Photo: Steffen / Flickr
Skype's developers have just posted a fascinating explanation for last week's massive service disruption, in which millions of people were unable to log in to the popular Internet phone service for more than a day.
On the company's network-status blog, Skype explains that contrary to many rumors, it wasn't terrorists or hackers or other nefarious types who caused the system to go down. It was us: me and you and everyone else who loves Skype. More or less at the same time, last week, a huge number of us restarted our computers -- and all those simultaneous Skype login requests triggered a previously unknown bug in the software that "prompted a chain reaction that had a critical impact," Skype says.

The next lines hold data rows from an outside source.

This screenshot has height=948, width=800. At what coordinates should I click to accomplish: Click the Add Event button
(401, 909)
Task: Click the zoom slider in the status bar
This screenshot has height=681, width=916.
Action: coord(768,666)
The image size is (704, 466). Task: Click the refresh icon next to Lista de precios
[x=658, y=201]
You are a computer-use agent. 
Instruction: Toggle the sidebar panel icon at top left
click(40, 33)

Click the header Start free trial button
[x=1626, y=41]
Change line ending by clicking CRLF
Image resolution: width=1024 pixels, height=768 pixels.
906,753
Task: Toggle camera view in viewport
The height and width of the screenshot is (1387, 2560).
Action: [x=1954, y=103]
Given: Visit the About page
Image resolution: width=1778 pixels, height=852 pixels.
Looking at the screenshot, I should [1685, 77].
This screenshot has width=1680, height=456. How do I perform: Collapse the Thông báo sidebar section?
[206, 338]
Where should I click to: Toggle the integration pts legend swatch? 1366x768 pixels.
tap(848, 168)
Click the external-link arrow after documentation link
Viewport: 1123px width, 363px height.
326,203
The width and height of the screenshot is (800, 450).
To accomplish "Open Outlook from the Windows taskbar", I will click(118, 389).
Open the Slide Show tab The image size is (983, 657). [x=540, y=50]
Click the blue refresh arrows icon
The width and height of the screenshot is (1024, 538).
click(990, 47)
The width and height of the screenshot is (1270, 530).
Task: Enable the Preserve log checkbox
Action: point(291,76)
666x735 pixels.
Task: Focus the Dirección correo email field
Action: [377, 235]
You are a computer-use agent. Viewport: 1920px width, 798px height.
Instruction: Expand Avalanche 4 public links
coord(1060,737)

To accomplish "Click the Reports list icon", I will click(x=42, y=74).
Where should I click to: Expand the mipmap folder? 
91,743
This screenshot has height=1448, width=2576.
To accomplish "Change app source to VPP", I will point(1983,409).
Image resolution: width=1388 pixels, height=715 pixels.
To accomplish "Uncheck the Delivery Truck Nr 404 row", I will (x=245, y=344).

But wait a minute -- why did everyone restart their machines at the same time? Because Microsoft put out some updates for Windows last week; people rebooted after installing the patches. The Windows updates were routine, and there was nothing in the updates that interfered with Skype -- it was merely that the patch caused folks to log out and then log in to Skype.
Skype operates on a peer-to-peer network. On such networks, data isn't sent through a central server, but is instead routed through many network nodes; peer-to-peer networks are hailed for stability, because they contain few critical locations whose failure could cause the whole network to come down. This outage, though, highlights an intriguing vulnerability in such networks: social behavior. A peer-to-peer network is nothing, after all, if a huge number of peers suddenly quit the system at the same time -- and who can predict when that'll happen?
Well, maybe you say that Skype should have predicted this; after all, Windows updates aren't unusual. The bug uncovered in last week's outage has apparently been lying dormant in the software for more than four years -- shouldn't someone have spotted it by now?
But this is a classic peak-load problem. Tens of millions of people logging in at the same time is a very rare thing, and it's unreasonable to expect any network to handle that well. I'd venture it's also bad management to spend engineering resources planning for such an unusual problem rather than what happens during ordinary use. Perhaps Skype could have run simulations to test the system in the event of a flood of login requests -- and, who knows, maybe they did, and missed this bug still.
And that's in the nature of bugs; through use and testing, we clean them out, but there are many others lying in wait. Skype has had four years of pretty good service. This outage, it says, "was unprecedented in terms of its impact and scope."
The company says it will put out "a number of improvements to its software to ensure that our users will not be similarly affected in the unlikely possibility of this combination of events recurring." That's good. Just don't expect perfection.